The agency providing administrative services to 29 boards regulating occupations from chiropractors and landscape architects to midwives and morticians is using fees collected by financially stable boards to shore up 10 boards with a negative cash balance totaling $622,000.
A Sept. 12 report on the Idaho Bureau of Occupational Licenses says budgets should be balanced and subsidies ended. If that's not possible, regulators should ask the Legislature for one-time fees or general fund money, auditors said. The boards are funded by fees from those they regulate.
"The boards with positive cash balances have not been given the legislative authority to spend their revenue beyond statutory obligations and normal operating expenses," write auditors Lori Hendon and Jolene Crumley.

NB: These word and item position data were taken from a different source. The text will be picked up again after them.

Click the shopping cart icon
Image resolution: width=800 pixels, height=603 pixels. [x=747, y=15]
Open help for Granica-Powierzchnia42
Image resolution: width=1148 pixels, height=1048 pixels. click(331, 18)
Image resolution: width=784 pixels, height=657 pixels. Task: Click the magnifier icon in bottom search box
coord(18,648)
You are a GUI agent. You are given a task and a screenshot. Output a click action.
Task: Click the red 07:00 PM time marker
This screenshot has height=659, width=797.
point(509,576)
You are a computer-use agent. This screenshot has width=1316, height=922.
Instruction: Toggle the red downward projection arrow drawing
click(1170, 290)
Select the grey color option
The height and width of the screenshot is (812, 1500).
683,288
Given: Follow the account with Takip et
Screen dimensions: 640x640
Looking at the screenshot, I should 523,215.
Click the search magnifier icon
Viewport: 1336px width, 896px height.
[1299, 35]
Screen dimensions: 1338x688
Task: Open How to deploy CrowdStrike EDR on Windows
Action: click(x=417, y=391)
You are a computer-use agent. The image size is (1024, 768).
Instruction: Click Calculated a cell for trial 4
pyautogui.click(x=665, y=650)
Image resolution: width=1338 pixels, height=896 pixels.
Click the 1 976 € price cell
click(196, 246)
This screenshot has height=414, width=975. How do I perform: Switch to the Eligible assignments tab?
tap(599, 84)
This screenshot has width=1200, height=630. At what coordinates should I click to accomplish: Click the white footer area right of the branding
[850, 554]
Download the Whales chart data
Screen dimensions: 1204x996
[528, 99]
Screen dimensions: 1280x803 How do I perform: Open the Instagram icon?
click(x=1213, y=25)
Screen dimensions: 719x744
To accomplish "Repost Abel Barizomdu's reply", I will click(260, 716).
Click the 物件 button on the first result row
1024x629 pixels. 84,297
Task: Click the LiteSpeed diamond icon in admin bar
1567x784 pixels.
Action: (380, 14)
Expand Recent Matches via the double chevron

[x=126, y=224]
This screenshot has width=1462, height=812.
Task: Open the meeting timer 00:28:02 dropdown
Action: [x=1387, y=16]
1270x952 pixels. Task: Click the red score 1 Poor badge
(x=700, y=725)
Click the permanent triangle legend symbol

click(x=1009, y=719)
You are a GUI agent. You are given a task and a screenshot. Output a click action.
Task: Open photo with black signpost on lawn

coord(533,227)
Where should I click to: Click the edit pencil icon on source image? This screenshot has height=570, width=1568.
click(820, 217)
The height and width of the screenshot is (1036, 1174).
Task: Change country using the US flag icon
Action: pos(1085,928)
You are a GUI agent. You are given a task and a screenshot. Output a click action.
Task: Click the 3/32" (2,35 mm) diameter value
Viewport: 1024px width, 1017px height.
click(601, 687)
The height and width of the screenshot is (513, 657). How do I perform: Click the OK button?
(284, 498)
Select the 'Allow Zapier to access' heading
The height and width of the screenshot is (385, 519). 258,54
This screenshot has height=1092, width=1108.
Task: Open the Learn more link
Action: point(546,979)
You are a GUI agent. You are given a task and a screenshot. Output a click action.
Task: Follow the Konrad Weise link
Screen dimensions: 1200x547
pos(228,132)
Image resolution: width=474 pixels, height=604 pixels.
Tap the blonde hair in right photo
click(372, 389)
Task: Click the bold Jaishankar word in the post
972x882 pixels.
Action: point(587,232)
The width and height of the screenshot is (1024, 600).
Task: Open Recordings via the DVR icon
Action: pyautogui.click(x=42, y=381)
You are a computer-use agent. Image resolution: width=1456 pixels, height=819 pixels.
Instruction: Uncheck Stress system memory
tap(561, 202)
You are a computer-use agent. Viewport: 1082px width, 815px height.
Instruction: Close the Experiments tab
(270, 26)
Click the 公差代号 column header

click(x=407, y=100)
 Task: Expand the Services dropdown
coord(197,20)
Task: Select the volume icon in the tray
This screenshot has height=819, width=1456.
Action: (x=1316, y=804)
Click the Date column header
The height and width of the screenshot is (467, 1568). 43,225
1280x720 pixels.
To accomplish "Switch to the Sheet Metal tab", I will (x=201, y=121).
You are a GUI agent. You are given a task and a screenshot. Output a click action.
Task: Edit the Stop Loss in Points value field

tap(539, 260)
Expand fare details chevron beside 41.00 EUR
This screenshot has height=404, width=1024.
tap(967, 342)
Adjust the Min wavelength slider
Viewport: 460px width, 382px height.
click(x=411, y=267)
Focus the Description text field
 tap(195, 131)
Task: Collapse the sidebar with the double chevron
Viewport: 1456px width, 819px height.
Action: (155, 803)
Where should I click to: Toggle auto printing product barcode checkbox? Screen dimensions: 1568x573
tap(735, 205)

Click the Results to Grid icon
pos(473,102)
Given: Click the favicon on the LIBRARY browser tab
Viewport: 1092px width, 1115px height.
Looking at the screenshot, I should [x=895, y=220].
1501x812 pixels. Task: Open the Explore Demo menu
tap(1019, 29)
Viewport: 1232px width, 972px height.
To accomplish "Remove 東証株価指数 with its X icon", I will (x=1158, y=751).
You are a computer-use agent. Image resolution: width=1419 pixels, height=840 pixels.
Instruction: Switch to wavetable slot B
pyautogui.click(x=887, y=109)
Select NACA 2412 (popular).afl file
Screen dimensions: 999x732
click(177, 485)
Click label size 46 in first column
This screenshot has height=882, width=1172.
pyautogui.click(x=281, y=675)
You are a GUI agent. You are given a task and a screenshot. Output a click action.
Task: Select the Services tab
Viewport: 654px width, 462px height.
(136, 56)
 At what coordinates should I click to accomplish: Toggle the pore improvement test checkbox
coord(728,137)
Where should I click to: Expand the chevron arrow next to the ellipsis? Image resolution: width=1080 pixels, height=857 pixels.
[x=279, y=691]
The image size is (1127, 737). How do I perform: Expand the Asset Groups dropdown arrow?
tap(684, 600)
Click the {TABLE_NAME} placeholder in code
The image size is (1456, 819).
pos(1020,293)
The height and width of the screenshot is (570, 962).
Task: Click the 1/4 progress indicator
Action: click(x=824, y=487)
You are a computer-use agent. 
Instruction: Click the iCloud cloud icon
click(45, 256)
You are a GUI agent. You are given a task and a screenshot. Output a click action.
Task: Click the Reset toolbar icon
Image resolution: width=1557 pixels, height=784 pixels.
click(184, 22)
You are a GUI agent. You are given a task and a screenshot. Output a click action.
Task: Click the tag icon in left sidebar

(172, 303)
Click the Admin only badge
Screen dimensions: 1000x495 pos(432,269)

Bureau Chief Tana Cory, who oversees what also are called "self-governing agencies," says the fund shifts are necessary.
"Simply stated, the current approach of using one account and one appropriation provides boards with a continuity of operations in carrying out their mandate to protect the public while ensuring stability in fees for licensees," Cory wrote in response to the audit.
Cory also noted that lawmakers have historically intended that the agencies support themselves and not use general fund dollars. The bureau was created in 1974.
Auditors found no other problems in the management review covering four fiscal years ending June 30, 2012.
The fund in the deepest trouble is the Athletic Commission, with a negative balance of about $178,000. The commission regulates professional boxing, wrestling and mixed martial arts, including cage fighting.